• [Extracted entries]

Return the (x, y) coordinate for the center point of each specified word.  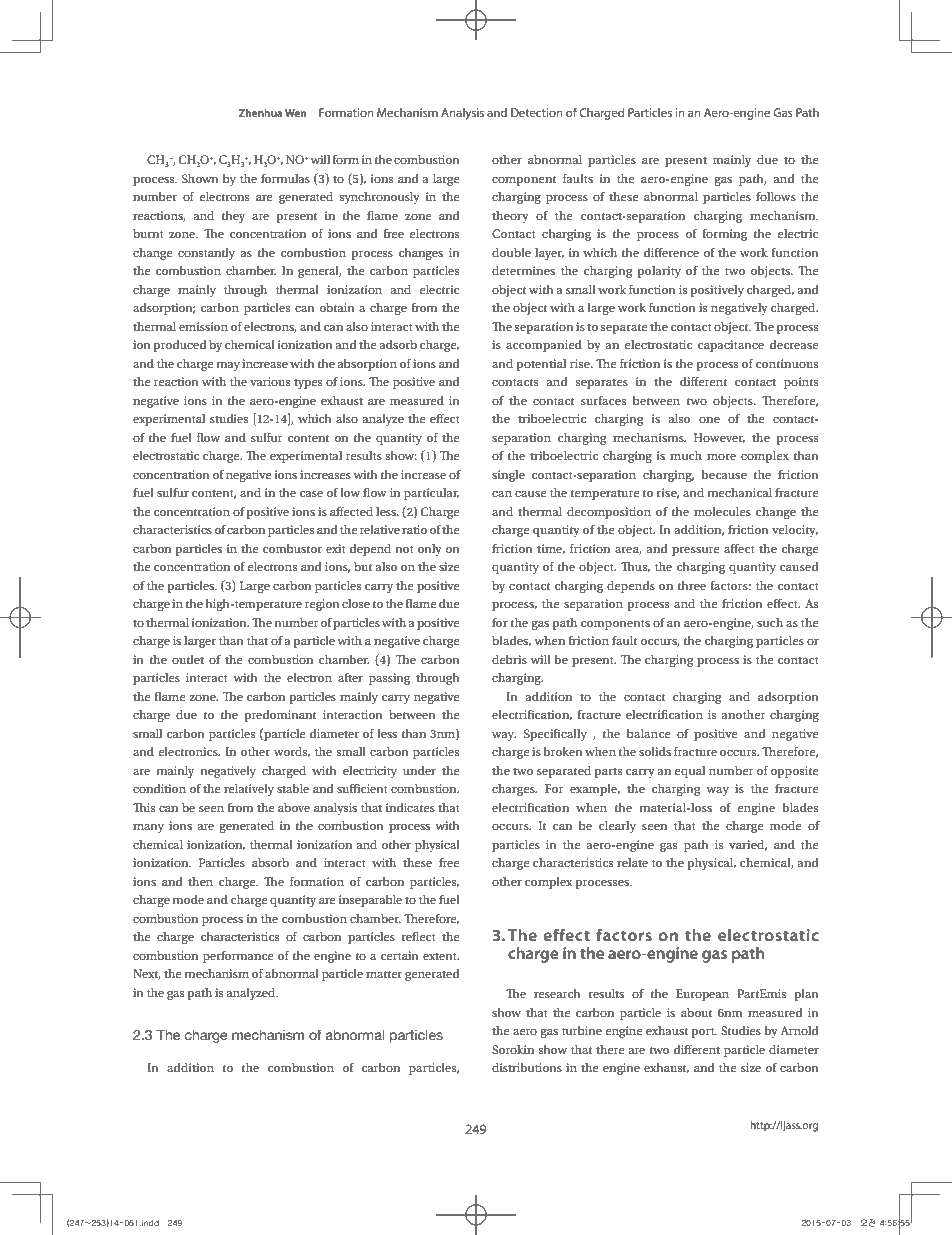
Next (147, 974)
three (691, 585)
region (322, 605)
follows (776, 196)
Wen (296, 113)
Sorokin (513, 1049)
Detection (537, 112)
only (430, 550)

• [Task details]
Reproduce the records above word for word, without the pictures.

• [Exercise result]
Return the (x, y) coordinate for the center point of each specified word.  
Next (147, 974)
three (691, 585)
region (322, 605)
follows (776, 196)
Wen (296, 113)
Sorokin (513, 1049)
Detection (537, 112)
only (430, 550)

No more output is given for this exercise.